In this mode, CBC is applied to the payload, associated data, and nonce to generate a message authentication code (MAC). Then, counter mode (CTR) encryption is applied to the MAC and payload to produce the ciphertext.

Advantages:

Designed for use in a packet environment, where all data is available in storage.

Disadvantages:

Not designed for partial or continuous processing.

Galois/Counter Mode

Advantages:

Provides both data authentication and encryption.
Ensures both message confidentiality and integrity.
Encryption and authentication can be performed in parallel.

Disadvantages:

Requires a unique initialization vector (IV) for each message.
Requires a fixed-length IV.
Implementation errors can compromise system security.

Asymmetric Key Cipher

This type of encryption uses two keys: a public and a private key. Other users can encrypt messages with the public key that only the recipient can decrypt with their private key. The public key can also be used to verify digital signatures. It is called asymmetric because the sender cannot decrypt or sign the messages.

Public key encryption involves:

It is computationally infeasible to derive one key from the other.
Easy to encrypt or decrypt messages.
Large keys are used.

Applications:

Encryption and decryption: ensures confidentiality.
Digital signatures: ensures authentication, integrity, and non-repudiation.
Key exchange: used to create session keys.

It is based on three computationally difficult problems:

Factoring large prime numbers.
Discrete logarithm.
Elliptic curves.

Diffie-Hellman

This is a scheme for securely exchanging keys.

Initialization

Select a prime integer $q$ .
Let $a$ be a primitive root $mod(q)$ .
Each user selects a secret number $X_A < q$ .
Calculate the public key $Y_A = a^{X_A} mod(q)$ .
Each user publishes their public key $Y_A$ .

Key Exchange

Let $K_{AB}$ be the session key for A & B:

$K_{AB} = a^{X_A * X_B} mod(q)$

The attacker would need to solve a discrete logarithm to find $X$ .

RSA

A public-key algorithm that, to this day, remains unbroken. It uses very large integers, typically 2048 or 3072 bits.

Initialization

Each user selects two large primes: $p,q$ .
Calculate $N = p * q$ , which gives a number of 3072 bits.
Calculate $phi(N) = (p-1)(q-1)$ .
Select a random number $e$ such that $1 < e < phi(N), gcd(e, phi(N)) = 1$ .
Calculate $d = e^{-1} mod(phi(N))$ .
Publish: <N, e>.
Store: <p, q, d>.

Signing

$h = H(M)$ .
$S = h^d mod(N)$ .
$M' = M || S$ .

Verification

$M$ .
$h' = H(M)$ .
$h = S^e mod(N)$ .
If $h' == h$ , it is valid; otherwise, reject.

Potential attacks:

Brute force.
Mathematical attacks.
Timing attacks.

Hash Functions

Hash functions generate a fixed-length summary, regardless of the length of the input. They must meet the following criteria:

Collision-resistant: It is computationally infeasible to find two inputs that produce the same hash code.

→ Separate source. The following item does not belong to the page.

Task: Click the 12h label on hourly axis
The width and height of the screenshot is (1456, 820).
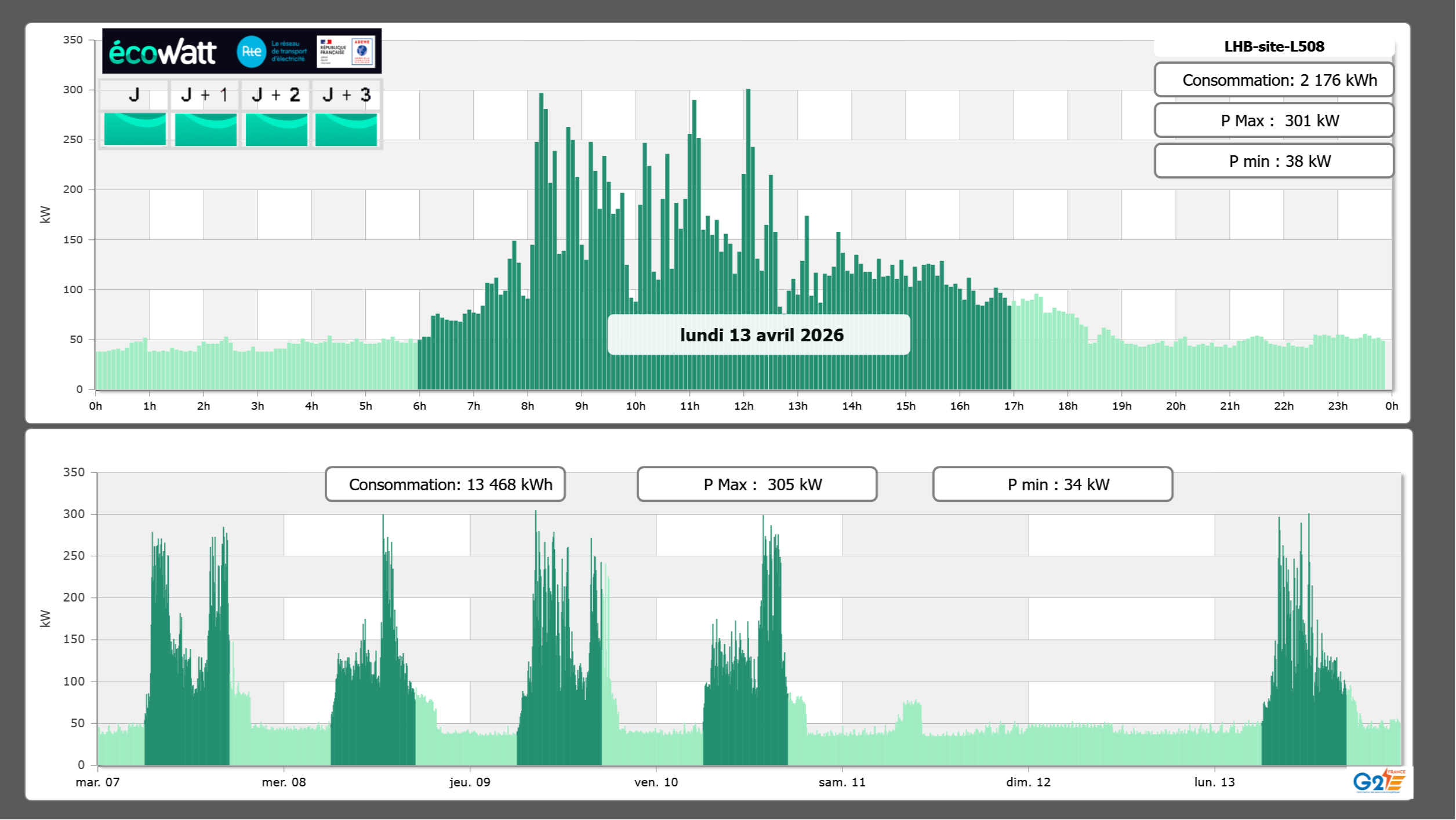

Security level: 1/2 the length of the hash code in bits.
First preimage resistance: Given a random hash code $h$ , it is computationally infeasible to find the message $m$ such that $H(m) = h$ . Security level: the length of the hash code in bits.
Second preimage resistance: It is computationally infeasible to find two inputs that generate the same hash code. Security level: the length of the hash code in bits.

Applications

Digital signatures.
User identification.
MAC (message authentication code).
Pseudo-random number generation.
Handshake protocols SSL/TLS.

Digital Signature

Authentication.
Integrity.
Non-repudiation.

Signing

The message is hashed: H(M).
H(M) is encrypted with the private key, generating a signature S = E(H(M)).
The message is concatenated with the digital signature: M || S.

Verification

Separate the signature from the message: <M, S>.
Decrypt the signature with the public key: h' = D(S).
Generate the hash of the original message: h = H(M).
If h' == h, it is valid; otherwise, reject.